Die heimische Mannschaft musste ersatzgeschwächt antreten – und Verletzungspech kam noch hinzu. Mit Nationalmannschaftsschützin Natascha Hiltrop, die derzeit beim Weltcup in Abu Dhabi für Deutschland im Einsatz ist, und Franziska Möndel, die verletzungsbedingt ausfiel, musste das Team Wetterau auf zwei Stammschützinnen verzichten. Dafür rückten Emily Wehrum und Kathrin Winter in die Mannschaft. Beide gingen verletzt, Bänderanriss die eine, Handgelenkblessur die andere, in den Wettkampf.

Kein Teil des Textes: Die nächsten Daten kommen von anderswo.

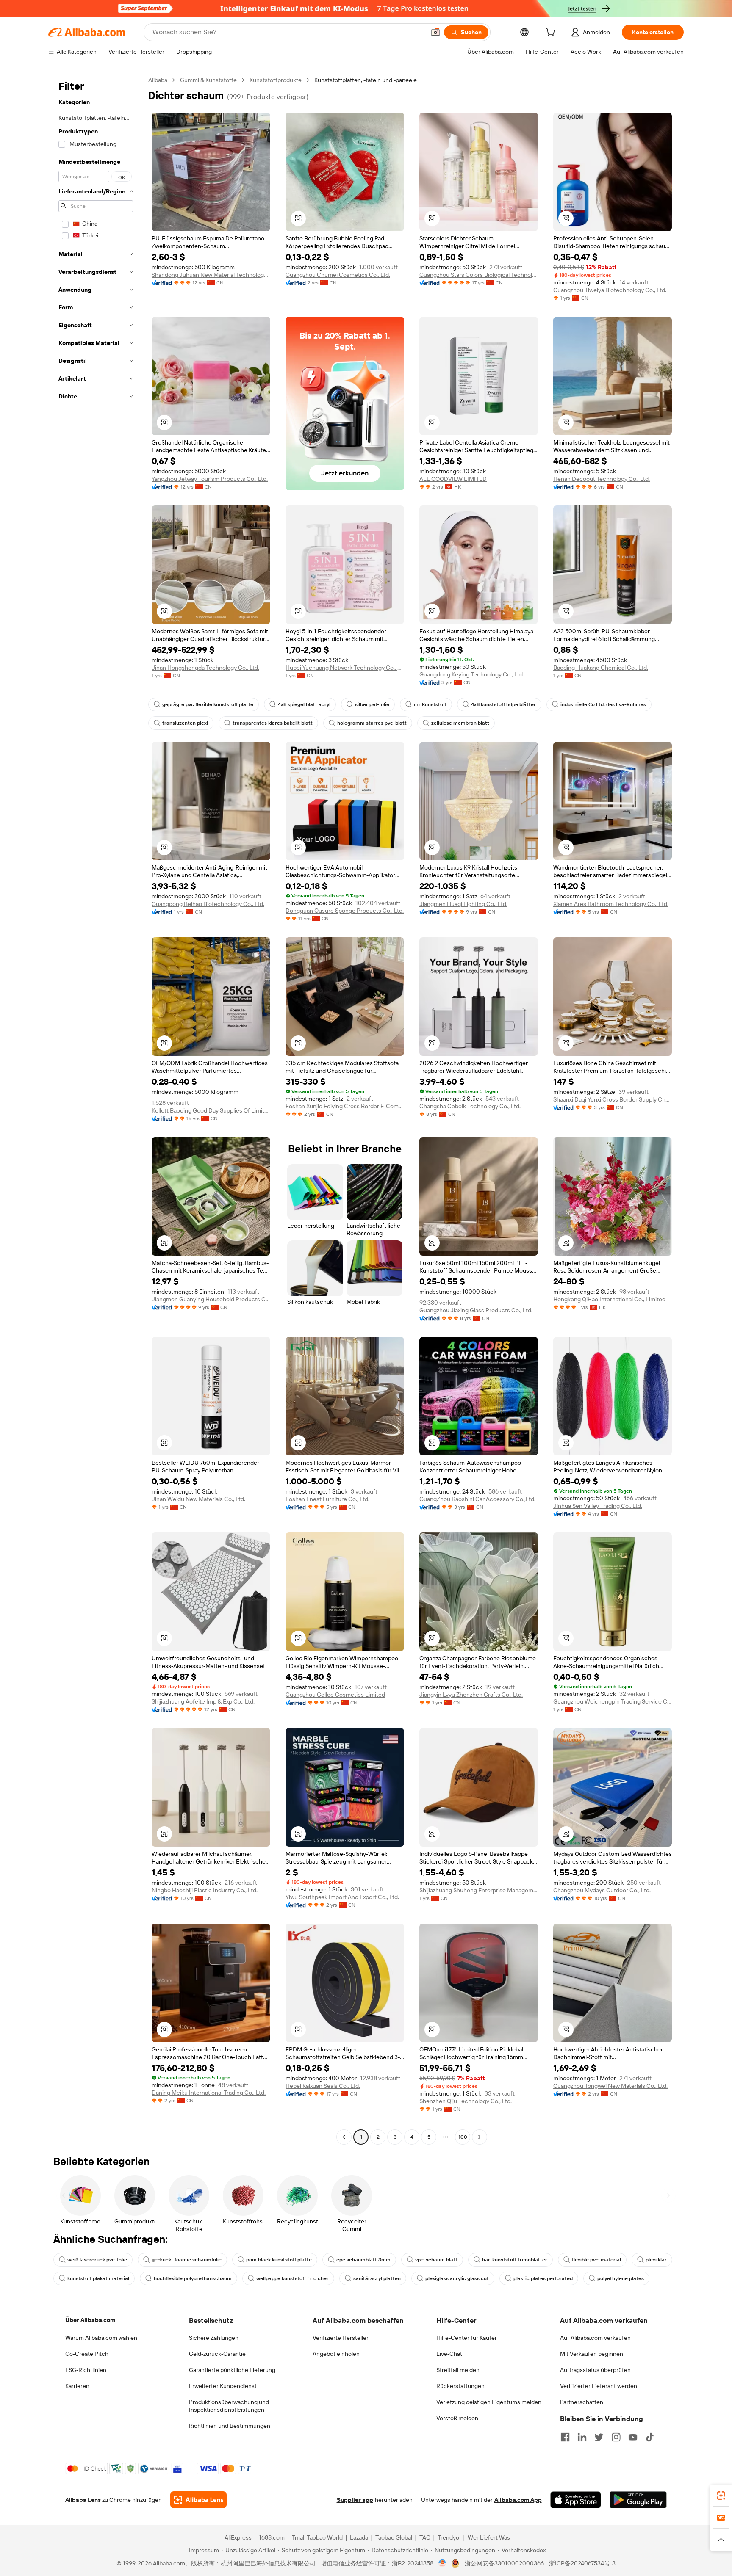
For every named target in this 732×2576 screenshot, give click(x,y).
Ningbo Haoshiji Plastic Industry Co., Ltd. (205, 1890)
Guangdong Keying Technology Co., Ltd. (471, 674)
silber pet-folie (372, 704)
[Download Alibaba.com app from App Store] (575, 2499)
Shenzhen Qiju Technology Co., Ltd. (465, 2101)
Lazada (359, 2537)
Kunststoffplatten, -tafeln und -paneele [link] (365, 80)
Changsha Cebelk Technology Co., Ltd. (470, 1106)
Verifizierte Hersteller (341, 2337)
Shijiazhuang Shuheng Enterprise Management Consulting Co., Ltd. (478, 1890)
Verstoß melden (457, 2418)
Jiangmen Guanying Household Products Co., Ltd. (211, 1299)
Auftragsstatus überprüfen (595, 2369)
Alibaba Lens (83, 2499)
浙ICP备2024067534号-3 (582, 2563)
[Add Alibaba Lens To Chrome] (198, 2499)
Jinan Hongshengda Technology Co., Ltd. (205, 667)
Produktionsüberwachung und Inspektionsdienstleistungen (229, 2406)
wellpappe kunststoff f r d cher (292, 2278)
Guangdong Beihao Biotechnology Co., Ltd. (208, 903)
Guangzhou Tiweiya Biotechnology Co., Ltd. (609, 290)
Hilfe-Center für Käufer (466, 2337)
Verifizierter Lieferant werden (598, 2386)
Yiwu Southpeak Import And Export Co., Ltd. (342, 1897)
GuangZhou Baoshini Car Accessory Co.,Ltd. (477, 1499)
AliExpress (238, 2537)
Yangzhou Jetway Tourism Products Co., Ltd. (210, 478)
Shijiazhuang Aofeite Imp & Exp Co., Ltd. (203, 1701)
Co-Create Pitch (86, 2353)
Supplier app (355, 2499)
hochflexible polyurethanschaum (193, 2278)
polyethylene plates (620, 2278)
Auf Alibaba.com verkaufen (595, 2337)
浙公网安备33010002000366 (504, 2563)
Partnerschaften (581, 2402)
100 (462, 2137)
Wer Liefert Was (489, 2537)
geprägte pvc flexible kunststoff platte (207, 704)
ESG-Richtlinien (85, 2369)
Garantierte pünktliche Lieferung (232, 2369)
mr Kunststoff (430, 704)
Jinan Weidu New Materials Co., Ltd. (198, 1499)
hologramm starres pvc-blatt (372, 723)
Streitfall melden (458, 2369)
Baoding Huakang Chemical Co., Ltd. (600, 667)
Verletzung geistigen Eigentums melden (488, 2402)
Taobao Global (393, 2537)
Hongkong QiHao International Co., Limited (609, 1299)
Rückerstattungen (460, 2386)
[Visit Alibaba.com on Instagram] (616, 2437)
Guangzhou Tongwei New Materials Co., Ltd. (610, 2085)
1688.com (272, 2537)
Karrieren (77, 2386)
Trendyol (449, 2537)
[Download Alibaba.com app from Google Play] (638, 2499)
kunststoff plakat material (98, 2278)
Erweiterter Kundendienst (223, 2386)
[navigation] (95, 1109)
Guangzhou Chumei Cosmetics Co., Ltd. (338, 274)
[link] (721, 2496)
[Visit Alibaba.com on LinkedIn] (582, 2437)
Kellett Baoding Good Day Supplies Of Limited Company (211, 1110)
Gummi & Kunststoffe (208, 80)
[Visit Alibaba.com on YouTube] (633, 2437)
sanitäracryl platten (377, 2278)
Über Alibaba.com (90, 2319)
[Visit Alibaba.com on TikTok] (650, 2437)
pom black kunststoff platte (279, 2260)
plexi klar (656, 2260)
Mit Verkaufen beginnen (591, 2353)
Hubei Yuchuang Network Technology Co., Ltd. (345, 667)
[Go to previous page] (344, 2137)
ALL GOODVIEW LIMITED (453, 478)
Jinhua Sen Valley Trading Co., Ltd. (597, 1505)
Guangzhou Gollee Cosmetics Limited (335, 1694)
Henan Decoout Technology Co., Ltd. (601, 478)
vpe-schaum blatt (436, 2260)
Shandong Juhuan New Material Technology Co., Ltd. (211, 274)
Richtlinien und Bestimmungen (229, 2425)
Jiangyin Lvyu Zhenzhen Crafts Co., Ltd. (471, 1694)
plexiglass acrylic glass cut (457, 2278)
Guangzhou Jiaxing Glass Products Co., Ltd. (475, 1310)
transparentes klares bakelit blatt (273, 723)
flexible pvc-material (596, 2260)
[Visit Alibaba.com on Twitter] (599, 2437)
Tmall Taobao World (317, 2537)
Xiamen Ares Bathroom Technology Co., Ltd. (610, 903)
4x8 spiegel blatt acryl (304, 704)
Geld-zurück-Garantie (217, 2353)
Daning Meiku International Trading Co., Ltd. (209, 2092)
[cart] (552, 33)
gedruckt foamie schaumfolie (187, 2260)
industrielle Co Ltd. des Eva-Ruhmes (603, 704)
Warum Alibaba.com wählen (101, 2337)
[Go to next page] (479, 2137)
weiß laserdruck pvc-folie (97, 2260)
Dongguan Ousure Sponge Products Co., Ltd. (345, 910)
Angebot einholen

Dennoch legte das Team Wetterau im ersten Durchgang das beste Gesamtergebnis mit 1944 Ringen vor Emsdetten (1939) und Eschbach (1938) hin. Frontfrau Julia Oberholzer schockte die Konkurrenz mit hervorragenden 399 Ringen. Nur eine Neun gleich in der ersten Serie, dann drei mit dem Maximum von je 100 Ringen. Luc Dingerdißen und Kathrin Winter erzielten jeweils 389, Yasmin Schulze 387 und Emily Wehrum 380 Ringe. Im zweiten Durchgang zeigte sich aber, dass die anderthalb Stunden Pause nicht für eine volle Regeneration von Kathrin Winter und Emily Wehrum ausgereicht hatten. Beide schossen unter Schmerzen, um die Mannschaft nicht platzen zu lassen. Emily Wehrum kam auf 378, Kathrin Winter auf 376 Ringe, für beide weit unter dem üblichen Niveau. Dass Julia Oberholzer (394), Yasmin Schulze (392) und Luc Dingerdißen (392) jeweils sehr gute Ergebnisse ablieferten, nutzte nichts mehr, am Ende fehlten acht Ringe für einen der beiden Aufstiegsplätze.

Da war es auch kein Trost, dass Julia Oberholzer die mit Abstand treffsicherste Schützin des Turniers war. Die zahlreich mit nach Dortmund gereisten Fans des Teams Wetterau waren alle der Meinung: Im nächsten Jahr sind wir wieder hier, und dann klappt es mit dem Aufstieg.